Из нематематических книг меня поразила полка, где, наряду с необыкновенно старой и растрепанной копией «Путешествия из Петербурга в Москву» были иностранные книги о карбонариях. Только теперь я начинаю понимать, что Радищев, карбонарии и антицаристские революции в России — не независимы: старшие в семье на мои недоуменные вопросы о порядке книг на полках отвечали невразумительно, — дескать, БСЭ и Брокгауз и Ефрон стоят всё же рядом.
Из математических книг (которых было много) я сперва прочел курс анализа Грэнвилля и Лузина, который легко понял, так как уже крутил чашку с чаем на диске патефона.
Кроме патефонного диска я соорудил себе для этого опыта вертушку на базе велосипеда. Она позволила также осуществить стробоскопическое освещение, свет которого, как в кино, периодически прерывается вращающимся диском с отверстиями. При стробоскопическом освещении не слишком сильной параболически бьющей вверх струи воды она на вид разбивается на капли. Меняя скорость вращения диска, можно даже «остановить» эти капли или «заставить их двигаться назад».

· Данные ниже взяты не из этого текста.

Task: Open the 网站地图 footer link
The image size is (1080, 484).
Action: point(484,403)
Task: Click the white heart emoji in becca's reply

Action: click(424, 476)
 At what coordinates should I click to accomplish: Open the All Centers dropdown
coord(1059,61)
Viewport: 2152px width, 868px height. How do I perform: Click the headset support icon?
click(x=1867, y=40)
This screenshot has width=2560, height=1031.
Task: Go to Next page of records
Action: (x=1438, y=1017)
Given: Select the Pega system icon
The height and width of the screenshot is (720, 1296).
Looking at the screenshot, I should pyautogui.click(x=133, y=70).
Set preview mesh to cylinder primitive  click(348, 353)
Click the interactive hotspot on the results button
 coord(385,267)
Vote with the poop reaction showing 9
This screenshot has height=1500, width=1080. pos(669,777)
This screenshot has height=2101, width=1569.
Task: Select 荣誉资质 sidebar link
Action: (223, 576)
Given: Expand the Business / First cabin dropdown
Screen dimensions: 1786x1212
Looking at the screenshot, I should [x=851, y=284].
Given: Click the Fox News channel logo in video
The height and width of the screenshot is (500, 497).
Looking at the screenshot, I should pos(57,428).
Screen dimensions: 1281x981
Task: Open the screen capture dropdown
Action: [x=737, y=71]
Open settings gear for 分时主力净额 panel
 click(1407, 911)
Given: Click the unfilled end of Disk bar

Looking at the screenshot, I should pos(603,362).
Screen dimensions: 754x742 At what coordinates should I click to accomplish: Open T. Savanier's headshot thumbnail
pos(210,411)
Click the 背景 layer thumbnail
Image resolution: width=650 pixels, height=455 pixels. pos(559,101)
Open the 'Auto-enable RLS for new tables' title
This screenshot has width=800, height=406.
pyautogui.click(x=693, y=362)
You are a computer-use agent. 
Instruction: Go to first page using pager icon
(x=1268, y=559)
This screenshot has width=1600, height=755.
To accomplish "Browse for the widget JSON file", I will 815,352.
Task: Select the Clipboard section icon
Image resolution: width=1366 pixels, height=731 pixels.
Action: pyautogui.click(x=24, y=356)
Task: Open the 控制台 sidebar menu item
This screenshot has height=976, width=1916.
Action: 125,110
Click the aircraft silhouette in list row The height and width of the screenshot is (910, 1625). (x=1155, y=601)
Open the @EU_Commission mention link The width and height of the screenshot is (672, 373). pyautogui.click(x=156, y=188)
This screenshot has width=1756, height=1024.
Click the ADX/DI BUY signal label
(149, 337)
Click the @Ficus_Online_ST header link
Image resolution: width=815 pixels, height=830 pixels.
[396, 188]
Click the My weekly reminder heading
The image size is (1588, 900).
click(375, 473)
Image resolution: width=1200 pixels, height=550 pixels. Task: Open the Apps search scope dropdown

Книги коллекции Бореля наводили на меня скуку; Лопиталь и Гурса, которого так заклеймили Бурбаки, были куда интереснее, и я их читал охотнее. Была ещё многотомная немецкая математическая энциклопедия под редакцией Ф. Клейна, благодаря которой я освоился с готическим шрифтом — все эти старые книги ещё не отличались тем пренебрежительным отношением к читателю, которое стало теперь стандартным и из-за которого в современных математических книгах понять ничего нельзя. Но немецкий я выучил только в университете, а до того он был как бы криптограммой.